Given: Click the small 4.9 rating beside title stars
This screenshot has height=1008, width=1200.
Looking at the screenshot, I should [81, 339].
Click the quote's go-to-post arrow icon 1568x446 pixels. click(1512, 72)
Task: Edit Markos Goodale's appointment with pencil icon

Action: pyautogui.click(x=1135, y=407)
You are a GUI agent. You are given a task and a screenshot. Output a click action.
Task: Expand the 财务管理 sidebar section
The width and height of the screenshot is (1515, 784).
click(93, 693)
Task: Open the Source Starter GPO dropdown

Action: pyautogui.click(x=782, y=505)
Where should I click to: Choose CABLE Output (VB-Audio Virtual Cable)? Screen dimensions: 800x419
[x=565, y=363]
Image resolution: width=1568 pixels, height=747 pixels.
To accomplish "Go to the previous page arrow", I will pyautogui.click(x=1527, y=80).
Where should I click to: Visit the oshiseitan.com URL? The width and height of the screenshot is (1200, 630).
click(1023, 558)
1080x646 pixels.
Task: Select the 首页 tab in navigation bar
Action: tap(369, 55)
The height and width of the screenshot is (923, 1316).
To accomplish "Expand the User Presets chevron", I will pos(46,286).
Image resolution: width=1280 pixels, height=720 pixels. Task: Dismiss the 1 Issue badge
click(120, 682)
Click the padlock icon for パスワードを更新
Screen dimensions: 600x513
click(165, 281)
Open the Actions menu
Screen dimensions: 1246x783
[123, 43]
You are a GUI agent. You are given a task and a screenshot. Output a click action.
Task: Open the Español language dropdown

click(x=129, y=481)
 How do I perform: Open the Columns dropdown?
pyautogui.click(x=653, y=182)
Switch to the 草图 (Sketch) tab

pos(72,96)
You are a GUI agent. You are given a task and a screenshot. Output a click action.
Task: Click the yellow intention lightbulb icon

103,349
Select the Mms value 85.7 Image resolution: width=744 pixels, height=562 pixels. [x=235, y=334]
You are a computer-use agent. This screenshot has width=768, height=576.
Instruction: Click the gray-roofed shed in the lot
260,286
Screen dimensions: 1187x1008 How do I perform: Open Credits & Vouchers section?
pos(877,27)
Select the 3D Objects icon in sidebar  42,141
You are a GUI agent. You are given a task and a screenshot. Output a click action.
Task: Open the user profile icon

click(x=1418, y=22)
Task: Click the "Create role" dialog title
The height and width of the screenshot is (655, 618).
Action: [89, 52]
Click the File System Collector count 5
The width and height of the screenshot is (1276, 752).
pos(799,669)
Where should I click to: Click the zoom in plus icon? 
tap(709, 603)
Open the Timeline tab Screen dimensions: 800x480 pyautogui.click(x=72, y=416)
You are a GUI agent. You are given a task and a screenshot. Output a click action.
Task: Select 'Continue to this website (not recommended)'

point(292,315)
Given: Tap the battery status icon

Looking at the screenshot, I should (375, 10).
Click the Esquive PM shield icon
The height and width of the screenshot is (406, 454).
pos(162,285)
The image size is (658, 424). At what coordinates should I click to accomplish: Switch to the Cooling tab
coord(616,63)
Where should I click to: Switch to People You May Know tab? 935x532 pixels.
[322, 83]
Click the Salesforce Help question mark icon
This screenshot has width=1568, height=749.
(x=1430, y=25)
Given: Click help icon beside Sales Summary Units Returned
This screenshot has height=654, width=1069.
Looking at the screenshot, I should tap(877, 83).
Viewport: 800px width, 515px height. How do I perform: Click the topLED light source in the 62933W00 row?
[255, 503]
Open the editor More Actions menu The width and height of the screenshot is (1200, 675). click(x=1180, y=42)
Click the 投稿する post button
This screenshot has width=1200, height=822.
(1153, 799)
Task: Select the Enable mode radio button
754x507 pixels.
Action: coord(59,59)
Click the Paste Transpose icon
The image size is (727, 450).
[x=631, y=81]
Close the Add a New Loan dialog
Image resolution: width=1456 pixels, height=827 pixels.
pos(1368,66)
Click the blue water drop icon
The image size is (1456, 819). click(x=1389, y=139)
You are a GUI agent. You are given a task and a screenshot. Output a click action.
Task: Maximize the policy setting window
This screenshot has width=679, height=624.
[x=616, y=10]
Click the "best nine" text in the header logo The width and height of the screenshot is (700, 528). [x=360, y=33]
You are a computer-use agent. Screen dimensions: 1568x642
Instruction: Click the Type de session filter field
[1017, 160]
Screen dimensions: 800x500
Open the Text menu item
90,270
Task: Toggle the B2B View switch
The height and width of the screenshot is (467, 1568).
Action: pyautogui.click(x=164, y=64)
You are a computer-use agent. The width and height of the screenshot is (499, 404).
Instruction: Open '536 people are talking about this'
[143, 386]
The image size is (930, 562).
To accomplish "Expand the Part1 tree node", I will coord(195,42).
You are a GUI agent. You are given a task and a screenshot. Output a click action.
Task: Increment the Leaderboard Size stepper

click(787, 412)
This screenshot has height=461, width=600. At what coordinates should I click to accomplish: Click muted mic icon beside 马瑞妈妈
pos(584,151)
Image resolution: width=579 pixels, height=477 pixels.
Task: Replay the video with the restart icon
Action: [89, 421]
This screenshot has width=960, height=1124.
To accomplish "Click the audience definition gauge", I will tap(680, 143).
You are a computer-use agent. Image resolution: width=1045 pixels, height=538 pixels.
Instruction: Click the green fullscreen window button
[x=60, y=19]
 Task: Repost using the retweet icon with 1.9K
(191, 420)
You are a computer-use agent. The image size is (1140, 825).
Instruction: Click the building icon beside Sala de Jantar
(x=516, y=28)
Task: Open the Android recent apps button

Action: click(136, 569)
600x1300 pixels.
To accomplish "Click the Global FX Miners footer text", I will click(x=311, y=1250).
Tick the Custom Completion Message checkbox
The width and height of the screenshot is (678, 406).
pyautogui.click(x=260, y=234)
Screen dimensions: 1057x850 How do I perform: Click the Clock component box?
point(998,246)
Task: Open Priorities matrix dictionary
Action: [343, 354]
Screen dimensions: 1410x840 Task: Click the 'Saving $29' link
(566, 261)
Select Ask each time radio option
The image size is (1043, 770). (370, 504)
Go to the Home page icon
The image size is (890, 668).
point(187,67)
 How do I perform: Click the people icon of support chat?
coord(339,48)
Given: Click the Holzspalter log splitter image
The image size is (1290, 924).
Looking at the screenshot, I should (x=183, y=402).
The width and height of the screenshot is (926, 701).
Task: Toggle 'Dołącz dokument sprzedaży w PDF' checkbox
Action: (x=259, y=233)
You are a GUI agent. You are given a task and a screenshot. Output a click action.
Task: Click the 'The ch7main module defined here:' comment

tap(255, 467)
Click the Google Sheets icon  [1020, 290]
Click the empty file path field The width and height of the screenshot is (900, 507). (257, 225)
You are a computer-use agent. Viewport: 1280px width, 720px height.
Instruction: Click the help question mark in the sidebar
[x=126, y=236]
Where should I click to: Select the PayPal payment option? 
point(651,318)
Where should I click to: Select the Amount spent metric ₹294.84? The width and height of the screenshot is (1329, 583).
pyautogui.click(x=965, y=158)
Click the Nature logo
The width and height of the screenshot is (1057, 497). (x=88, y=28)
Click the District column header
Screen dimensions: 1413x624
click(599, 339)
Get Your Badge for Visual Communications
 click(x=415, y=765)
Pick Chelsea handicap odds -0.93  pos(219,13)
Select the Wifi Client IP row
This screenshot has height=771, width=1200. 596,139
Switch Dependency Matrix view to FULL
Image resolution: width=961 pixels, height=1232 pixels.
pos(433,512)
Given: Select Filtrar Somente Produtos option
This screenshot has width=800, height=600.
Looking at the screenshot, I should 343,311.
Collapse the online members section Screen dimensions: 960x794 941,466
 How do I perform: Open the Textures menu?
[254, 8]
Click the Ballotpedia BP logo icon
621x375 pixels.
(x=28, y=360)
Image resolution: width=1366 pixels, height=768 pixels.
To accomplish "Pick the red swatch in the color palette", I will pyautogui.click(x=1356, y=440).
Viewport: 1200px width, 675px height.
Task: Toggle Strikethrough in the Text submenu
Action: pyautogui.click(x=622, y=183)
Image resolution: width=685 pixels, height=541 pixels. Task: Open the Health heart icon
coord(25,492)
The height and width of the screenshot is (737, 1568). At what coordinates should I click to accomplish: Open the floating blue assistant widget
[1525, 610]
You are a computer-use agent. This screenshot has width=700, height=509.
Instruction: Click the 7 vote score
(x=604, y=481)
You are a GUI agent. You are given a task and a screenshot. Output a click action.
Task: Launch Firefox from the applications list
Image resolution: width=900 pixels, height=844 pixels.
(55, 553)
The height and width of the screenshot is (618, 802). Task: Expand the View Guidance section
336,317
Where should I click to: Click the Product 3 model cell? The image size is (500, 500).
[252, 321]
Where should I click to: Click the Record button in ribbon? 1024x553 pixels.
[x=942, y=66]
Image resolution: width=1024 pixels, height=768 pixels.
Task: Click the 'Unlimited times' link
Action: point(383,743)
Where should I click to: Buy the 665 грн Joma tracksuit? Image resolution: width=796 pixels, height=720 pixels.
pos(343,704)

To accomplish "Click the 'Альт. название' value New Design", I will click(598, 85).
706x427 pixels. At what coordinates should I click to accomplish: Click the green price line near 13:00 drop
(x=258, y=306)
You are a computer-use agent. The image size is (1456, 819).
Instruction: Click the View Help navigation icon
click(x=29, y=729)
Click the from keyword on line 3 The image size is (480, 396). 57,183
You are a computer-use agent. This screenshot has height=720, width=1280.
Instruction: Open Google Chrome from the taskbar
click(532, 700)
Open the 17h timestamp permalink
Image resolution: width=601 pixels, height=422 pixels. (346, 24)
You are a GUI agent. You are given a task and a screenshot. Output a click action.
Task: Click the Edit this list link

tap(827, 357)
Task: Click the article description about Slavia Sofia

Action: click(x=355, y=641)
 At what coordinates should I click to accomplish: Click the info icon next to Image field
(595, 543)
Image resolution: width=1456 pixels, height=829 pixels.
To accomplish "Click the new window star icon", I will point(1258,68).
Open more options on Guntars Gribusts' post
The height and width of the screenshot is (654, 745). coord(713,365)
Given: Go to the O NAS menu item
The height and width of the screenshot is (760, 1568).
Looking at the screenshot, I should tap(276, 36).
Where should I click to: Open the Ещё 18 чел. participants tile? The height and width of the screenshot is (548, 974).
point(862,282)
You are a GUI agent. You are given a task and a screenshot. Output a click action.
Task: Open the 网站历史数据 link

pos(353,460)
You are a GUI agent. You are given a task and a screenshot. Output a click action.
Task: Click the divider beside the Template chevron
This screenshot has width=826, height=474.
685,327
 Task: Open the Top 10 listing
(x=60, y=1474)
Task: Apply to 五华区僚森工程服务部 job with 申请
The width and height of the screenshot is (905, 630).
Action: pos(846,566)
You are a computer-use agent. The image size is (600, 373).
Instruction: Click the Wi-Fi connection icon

◆ ◆ ◆

Find every line of the records holding "title". Answer with the count alone.

2